POWER TO PERSUADE ESSENTIAL TO SUCCESS
If we enter some profession, we find ourselves constantly faced by the need of persuading our clients and patients, witnesses, judges, juries, opposing counsel and court officers, our congregations and executive boards of our churches and schools, individual members of our parishes, our partners and assistants, and, in fact, people above us, below us, and all around us. The farmer must sell his produce, the manufacturer his manufactured article, the railroad its transportation service, wholesale and retail distributors their merchandise. Politics consists almost wholly in persuasion. A congressman must persuade first his party leaders and perhaps his competitor in the party; then the voters at the primaries; then the voters at the election; then the speaker of the House; then the members of his committee; then the President and many executives in the administration; then, perhaps, the House itself in assembly; then, in turn, his constituents and, perhaps, the entire nation.

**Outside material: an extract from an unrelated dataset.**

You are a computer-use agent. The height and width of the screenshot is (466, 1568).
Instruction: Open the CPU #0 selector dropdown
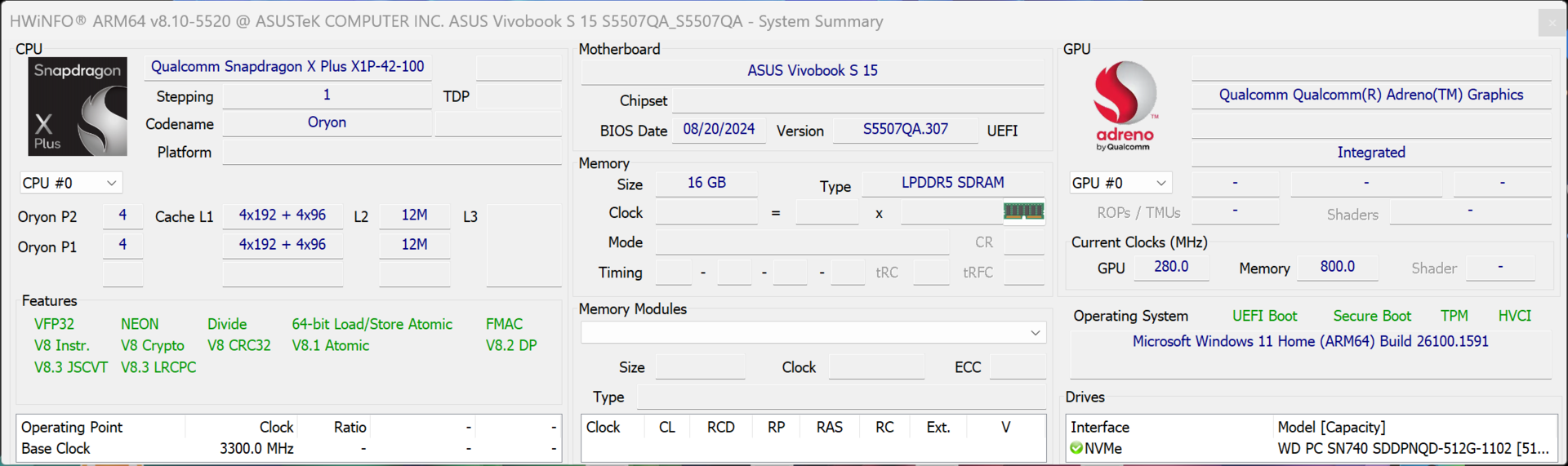pos(70,183)
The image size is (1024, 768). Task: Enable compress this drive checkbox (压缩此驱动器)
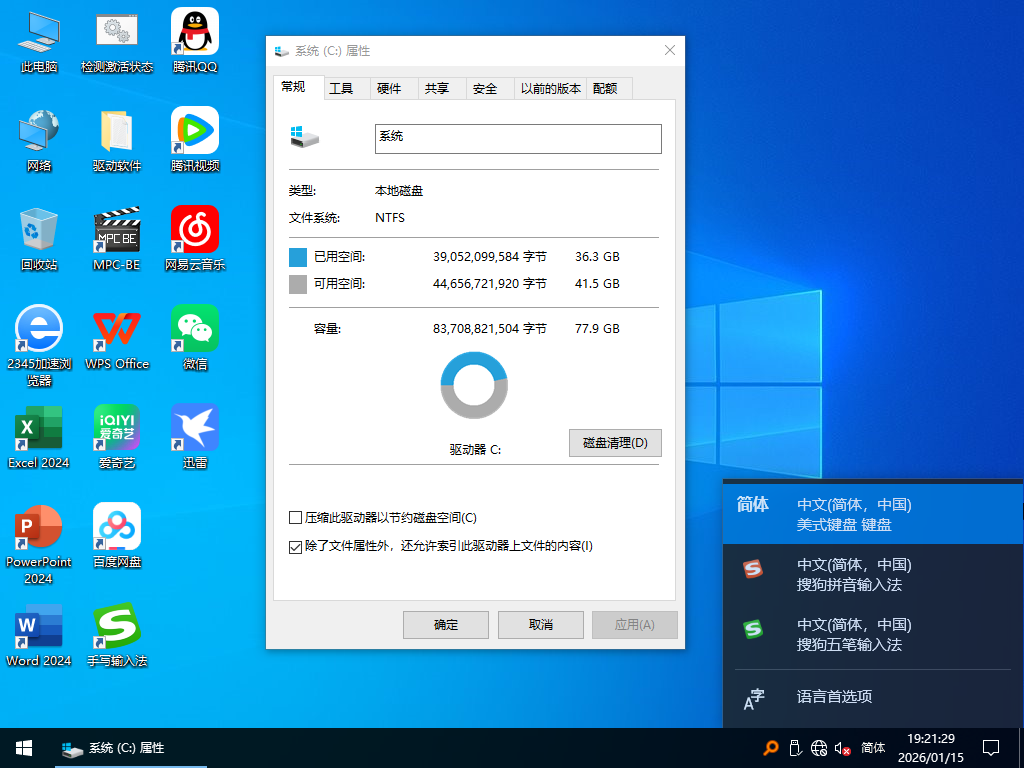coord(296,518)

Wealth cannot be gained, social position cannot be attained, honor conies not, power is impossible, authority is not conferred, pleasure cannot be purchased, a happy and harmonious human life cannot be realized, spiritual peace cannot be found, and happiness is forever beyond our reach, except through the power of persuasion. By persuasion in prayer, we attempt to move the very mind and heart of God Himself.
TWO CANONS OF SUCCESS
So all-inclusive is this power that if you will think the matter out clearly, you will see that the answer to the problem of every human being, diverse as these problems are, the gratification of every human desire, the realization of every human ambition, may be summed up in two brief colloquial injunctions, namely: first, have the goods; second, to be able to sell them. Neither one of these is complete without the other. No man can permanently succeed in any truly desirable way unless he has something tangible or intangible, spiritual, intellectual, or material which he can offer to others as compensation for that which he wishes to receive. And no matter how valuable any man’s offering, it must lie unnoticed in the world’s markets unless he can sell it—in other words, persuade others to exchange for it that which he desires. The thing he wants may be only an opinion or a conviction, may be only of momentary value, or it may be gold and silver coin.